Sunday, February 09, 2014

Rashmi bookmarks “Madame Bovary”


“When she knelt on her Gothic prie-Dieu, she addressed to the Lord the same suave words that she had murmured formerly to her lover in the outpourings of adultery”. For me, this sentence quite summed up the heroine of Gustave Flaubert’s story of Emma Bovary, the woman who tried to live out all facets of her life based on a romance novel. It speaks volumes that upon her return from riding with Rodolphe Boulanger, with whom she goes on to have her first extra-marital affair, the first thing she does is “recall the heroines of the books she had read”.

As far as the character of Madame Bovary goes, I have to say, I was neither very interested nor very impressed. To be very honest, I think at some point I felt that had this been an adulterous woman who wielded some power or sway over her various conquests, it would have made for a better story.
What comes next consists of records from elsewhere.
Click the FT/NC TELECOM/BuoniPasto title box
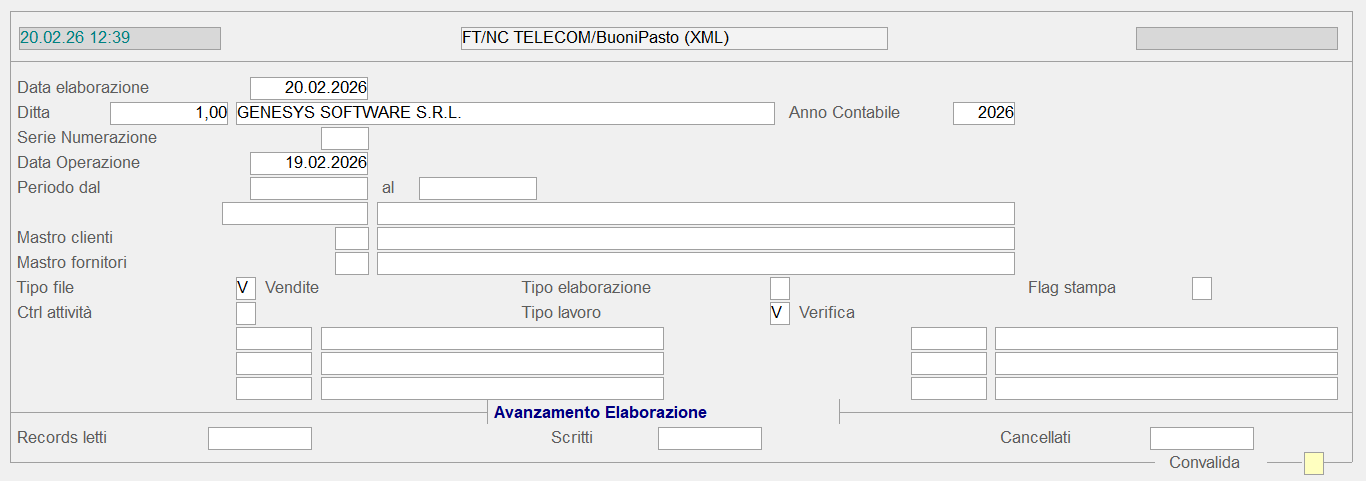 (x=672, y=38)
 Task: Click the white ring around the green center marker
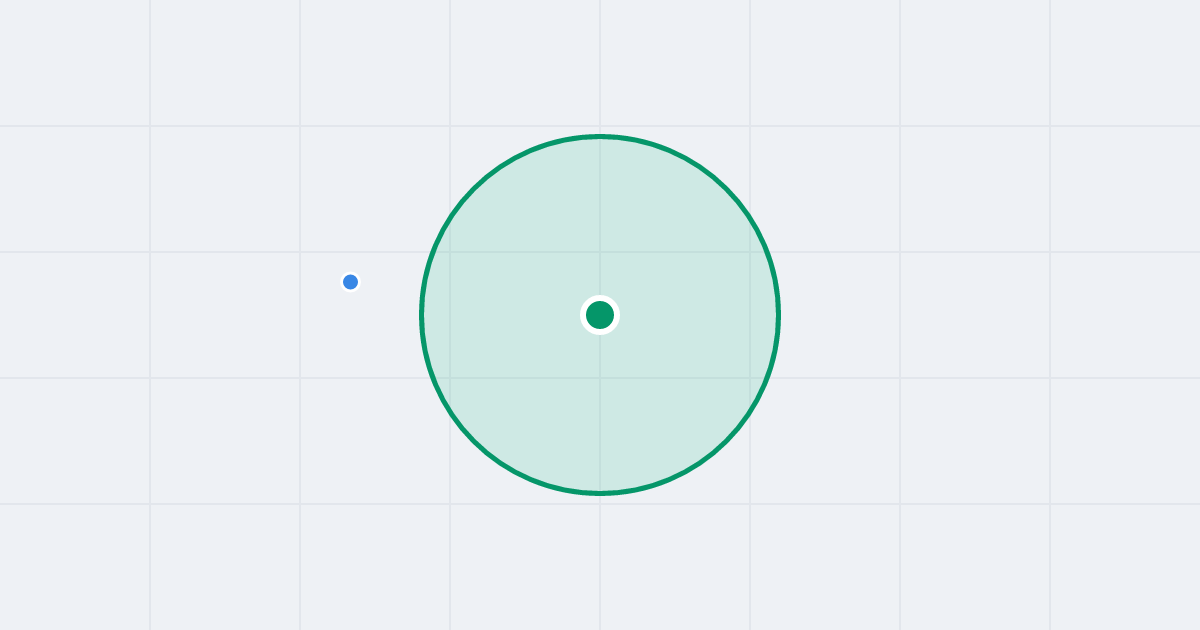600,298
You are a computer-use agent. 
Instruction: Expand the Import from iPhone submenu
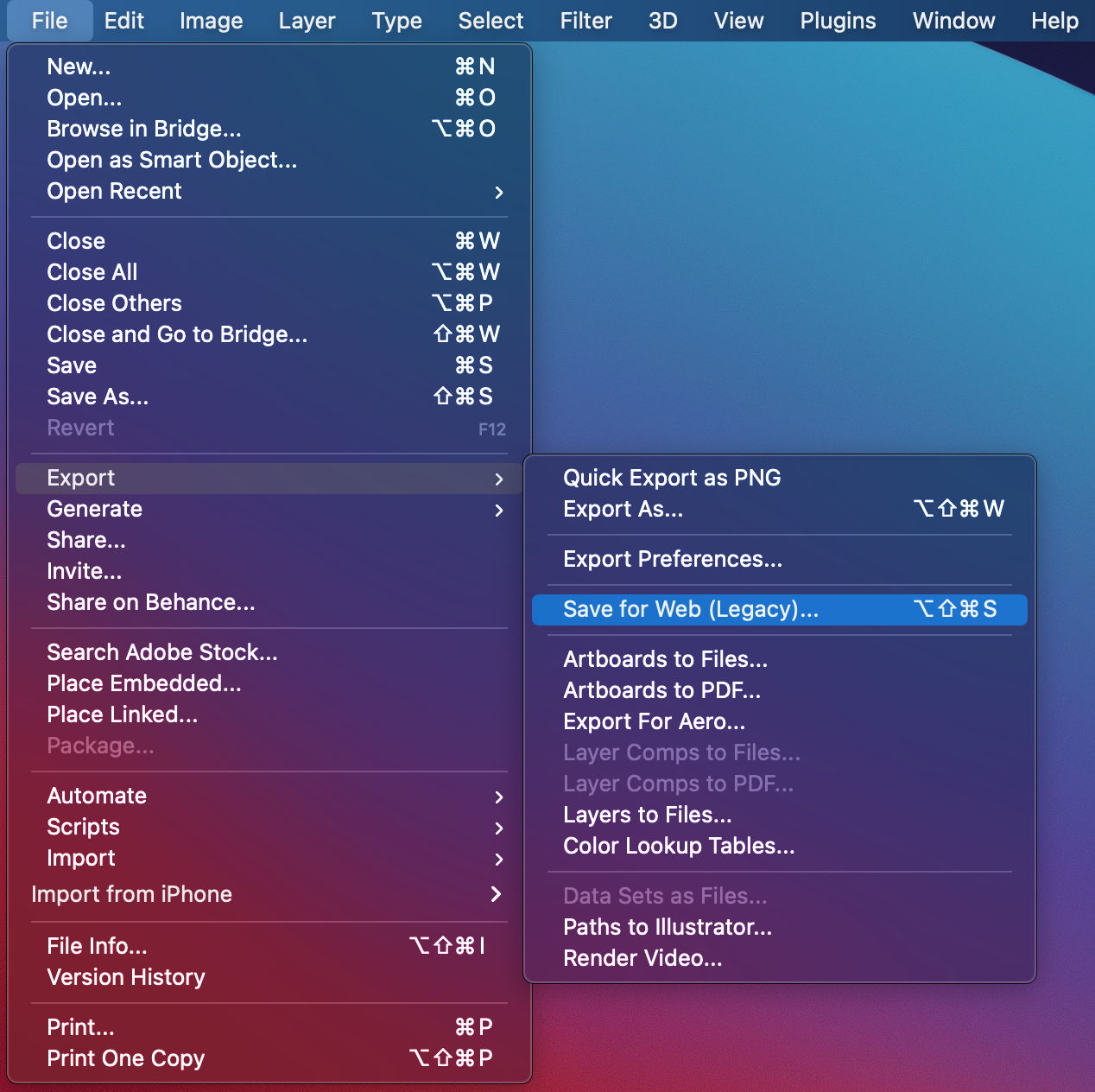(131, 894)
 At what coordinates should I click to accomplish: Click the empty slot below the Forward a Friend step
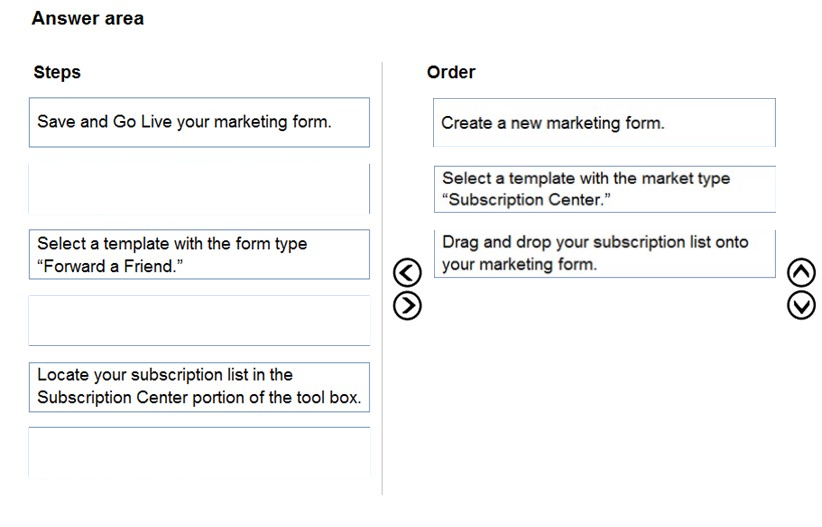[199, 320]
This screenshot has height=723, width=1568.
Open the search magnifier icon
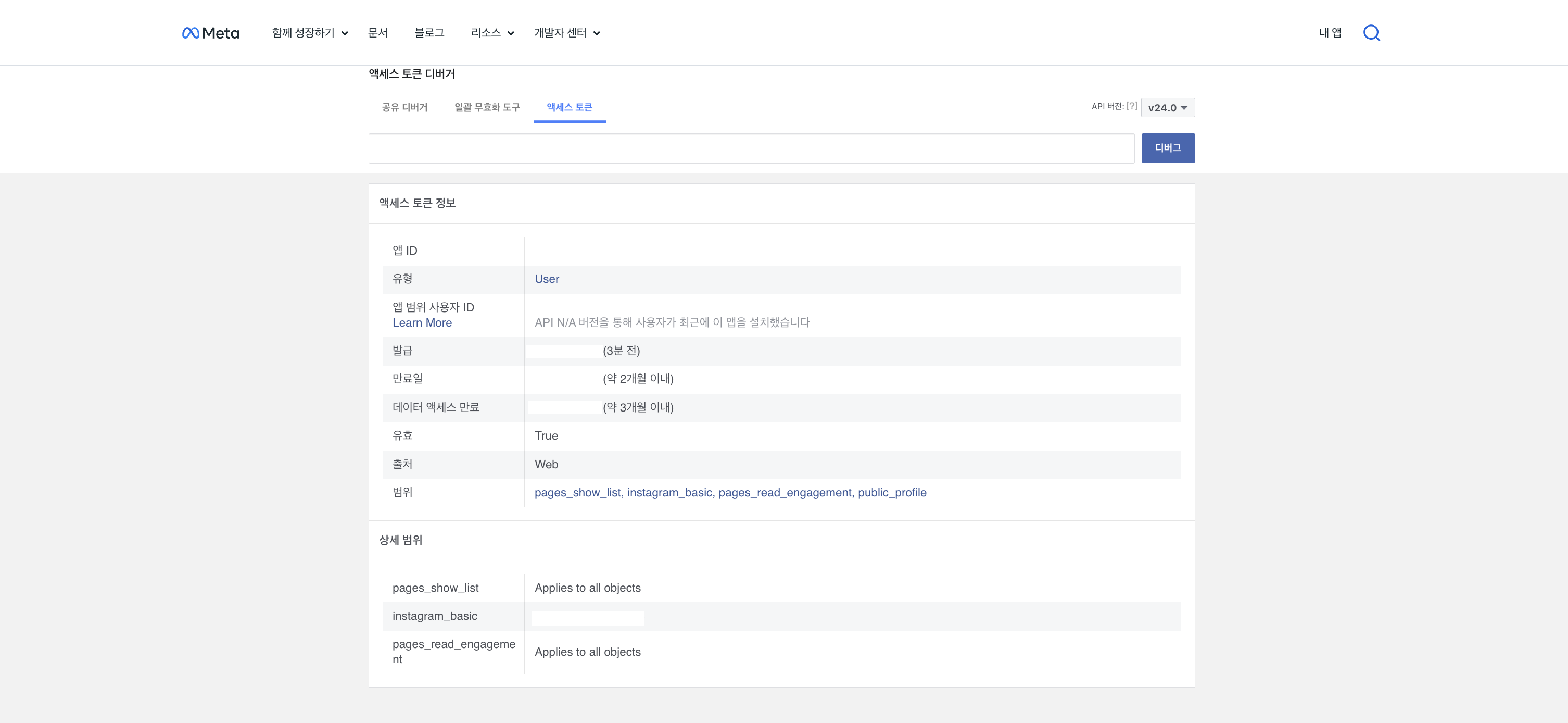(1371, 33)
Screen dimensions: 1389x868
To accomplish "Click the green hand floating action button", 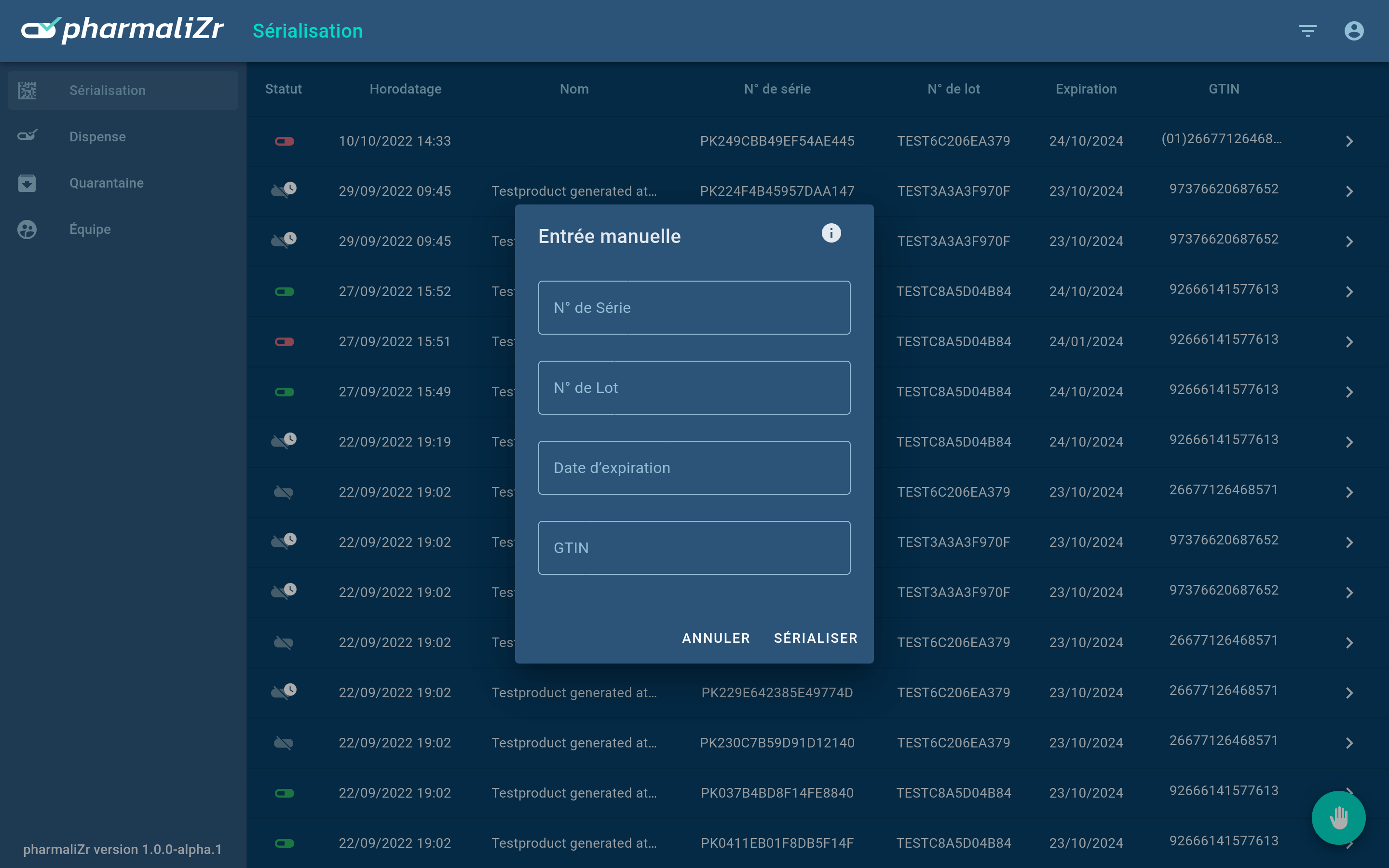I will tap(1338, 817).
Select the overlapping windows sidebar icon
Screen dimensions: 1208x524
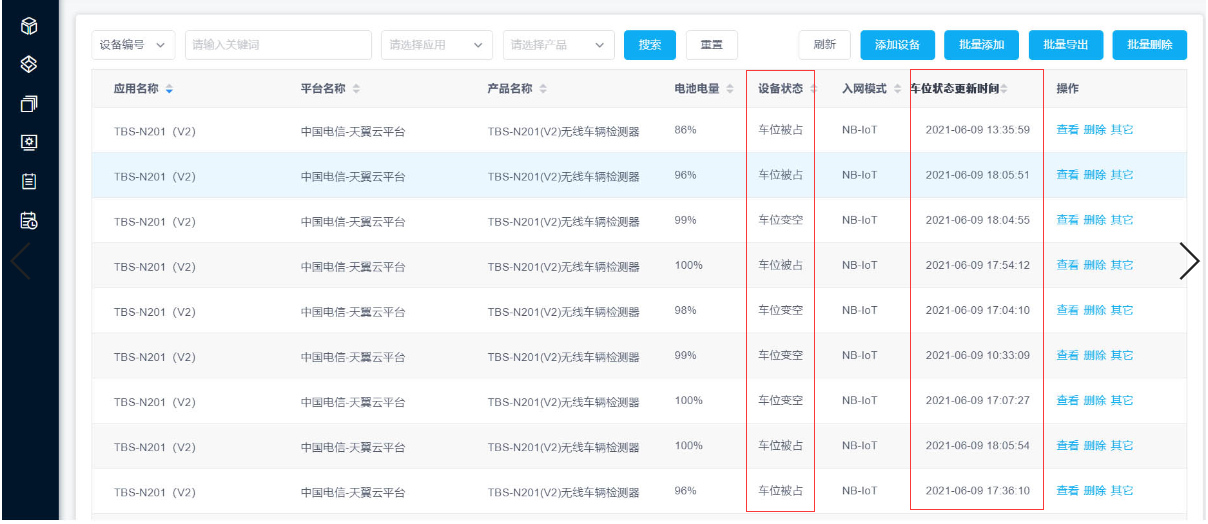click(29, 103)
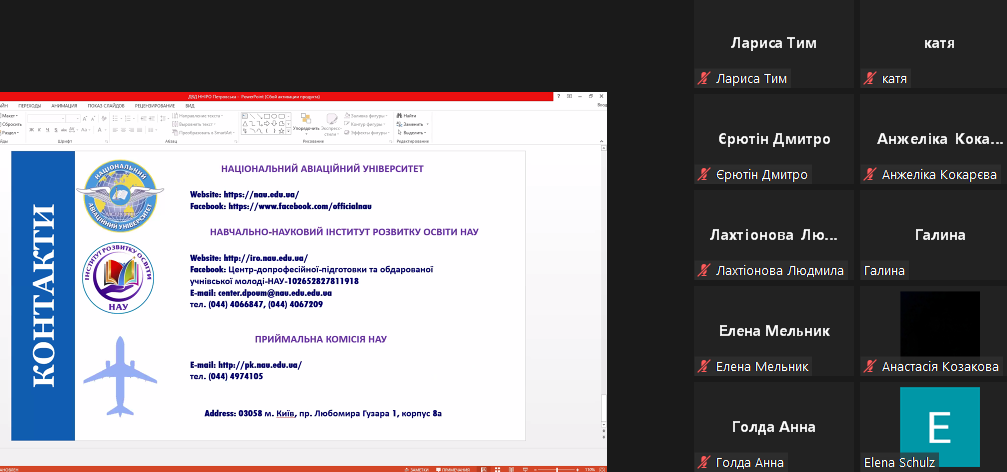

Because Madame Bovary is so given to weeping and wilting over relations that do not even have the remotest justification to begin with, I was getting a bit tired of her dramatics. While I could certainly see the effect of a clash between romance novels and harsh reality on a young and sheltered mind, I could not get behind the very desperate and servile affectations she brought into every relationship.

That said I still could not stop reading this book for the sheer power of its rich narrative. Through the romanticized eyes of a disillusioned woman, we travel back to beginning-mid 19th century France, and experience rural French life, with all its regular people and their mundane jobs and their harmless gossiping and harmful plotting … and that, for me, is what makes ‘Madame Bovary’ (I read the translation by Eleanor Marx-Aveling) such an unforgettable reading experience.